# REQUIRED ACTION
All that is needed is the listing, given back exactly.

# DATA EXTRACTS

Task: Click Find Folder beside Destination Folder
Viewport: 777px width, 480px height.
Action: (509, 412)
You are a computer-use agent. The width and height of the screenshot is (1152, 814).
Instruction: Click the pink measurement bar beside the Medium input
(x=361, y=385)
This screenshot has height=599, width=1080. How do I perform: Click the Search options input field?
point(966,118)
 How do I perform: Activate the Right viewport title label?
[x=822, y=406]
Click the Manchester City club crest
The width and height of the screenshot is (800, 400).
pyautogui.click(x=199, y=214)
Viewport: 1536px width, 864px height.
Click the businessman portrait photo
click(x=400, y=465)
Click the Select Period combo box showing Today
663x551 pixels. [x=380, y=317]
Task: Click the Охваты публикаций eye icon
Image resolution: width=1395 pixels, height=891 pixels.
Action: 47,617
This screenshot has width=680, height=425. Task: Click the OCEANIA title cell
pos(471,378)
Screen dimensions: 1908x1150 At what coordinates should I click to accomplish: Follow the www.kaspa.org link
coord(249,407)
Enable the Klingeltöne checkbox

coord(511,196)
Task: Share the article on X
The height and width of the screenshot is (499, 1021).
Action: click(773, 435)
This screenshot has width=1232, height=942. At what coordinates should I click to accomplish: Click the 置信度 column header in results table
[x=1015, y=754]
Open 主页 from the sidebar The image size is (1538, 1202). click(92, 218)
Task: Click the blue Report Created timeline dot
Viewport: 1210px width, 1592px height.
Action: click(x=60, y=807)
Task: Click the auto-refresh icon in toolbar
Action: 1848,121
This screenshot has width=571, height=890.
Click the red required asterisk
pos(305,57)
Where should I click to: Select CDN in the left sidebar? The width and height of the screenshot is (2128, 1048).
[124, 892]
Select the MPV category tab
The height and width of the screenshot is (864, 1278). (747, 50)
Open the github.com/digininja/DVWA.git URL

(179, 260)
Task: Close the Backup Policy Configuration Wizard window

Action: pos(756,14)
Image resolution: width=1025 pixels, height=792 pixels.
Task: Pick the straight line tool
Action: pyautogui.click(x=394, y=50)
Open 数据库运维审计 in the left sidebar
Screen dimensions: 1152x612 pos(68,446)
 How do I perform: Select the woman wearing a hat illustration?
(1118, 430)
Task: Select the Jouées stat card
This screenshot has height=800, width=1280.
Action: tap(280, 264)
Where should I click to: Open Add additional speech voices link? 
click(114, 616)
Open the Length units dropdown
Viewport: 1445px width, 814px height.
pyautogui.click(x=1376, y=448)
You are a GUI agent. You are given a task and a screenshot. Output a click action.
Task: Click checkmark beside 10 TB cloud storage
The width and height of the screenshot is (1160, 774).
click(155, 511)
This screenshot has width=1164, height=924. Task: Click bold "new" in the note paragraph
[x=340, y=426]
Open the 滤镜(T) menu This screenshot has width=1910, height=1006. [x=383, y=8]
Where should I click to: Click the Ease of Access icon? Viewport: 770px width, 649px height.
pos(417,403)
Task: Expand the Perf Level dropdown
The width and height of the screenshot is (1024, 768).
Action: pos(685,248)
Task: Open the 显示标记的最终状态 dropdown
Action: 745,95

# YOUR RESPONSE
Task: Click Find Folder beside Destination Folder
Viewport: 777px width, 480px height.
Action: (509, 412)
You are a computer-use agent. The width and height of the screenshot is (1152, 814).
Instruction: Click the pink measurement bar beside the Medium input
(x=361, y=385)
This screenshot has height=599, width=1080. How do I perform: Click the Search options input field?
point(966,118)
 How do I perform: Activate the Right viewport title label?
[x=822, y=406]
Click the Manchester City club crest
The width and height of the screenshot is (800, 400).
pyautogui.click(x=199, y=214)
Viewport: 1536px width, 864px height.
Click the businessman portrait photo
click(x=400, y=465)
Click the Select Period combo box showing Today
663x551 pixels. [x=380, y=317]
Task: Click the Охваты публикаций eye icon
Image resolution: width=1395 pixels, height=891 pixels.
Action: 47,617
This screenshot has width=680, height=425. Task: Click the OCEANIA title cell
pos(471,378)
Screen dimensions: 1908x1150 At what coordinates should I click to accomplish: Follow the www.kaspa.org link
coord(249,407)
Enable the Klingeltöne checkbox

coord(511,196)
Task: Share the article on X
The height and width of the screenshot is (499, 1021).
Action: click(773, 435)
This screenshot has width=1232, height=942. At what coordinates should I click to accomplish: Click the 置信度 column header in results table
[x=1015, y=754]
Open 主页 from the sidebar The image size is (1538, 1202). click(92, 218)
Task: Click the blue Report Created timeline dot
Viewport: 1210px width, 1592px height.
Action: click(x=60, y=807)
Task: Click the auto-refresh icon in toolbar
Action: 1848,121
This screenshot has width=571, height=890.
Click the red required asterisk
pos(305,57)
Where should I click to: Select CDN in the left sidebar? The width and height of the screenshot is (2128, 1048).
[124, 892]
Select the MPV category tab
The height and width of the screenshot is (864, 1278). (747, 50)
Open the github.com/digininja/DVWA.git URL

(179, 260)
Task: Close the Backup Policy Configuration Wizard window

Action: pos(756,14)
Image resolution: width=1025 pixels, height=792 pixels.
Task: Pick the straight line tool
Action: pyautogui.click(x=394, y=50)
Open 数据库运维审计 in the left sidebar
Screen dimensions: 1152x612 pos(68,446)
 How do I perform: Select the woman wearing a hat illustration?
(1118, 430)
Task: Select the Jouées stat card
This screenshot has height=800, width=1280.
Action: tap(280, 264)
Where should I click to: Open Add additional speech voices link? 
click(114, 616)
Open the Length units dropdown
Viewport: 1445px width, 814px height.
pyautogui.click(x=1376, y=448)
You are a GUI agent. You are given a task and a screenshot. Output a click action.
Task: Click checkmark beside 10 TB cloud storage
The width and height of the screenshot is (1160, 774).
click(155, 511)
This screenshot has width=1164, height=924. Task: Click bold "new" in the note paragraph
[x=340, y=426]
Open the 滤镜(T) menu This screenshot has width=1910, height=1006. [x=383, y=8]
Where should I click to: Click the Ease of Access icon? Viewport: 770px width, 649px height.
pos(417,403)
Task: Expand the Perf Level dropdown
The width and height of the screenshot is (1024, 768).
Action: pos(685,248)
Task: Open the 显示标记的最终状态 dropdown
Action: 745,95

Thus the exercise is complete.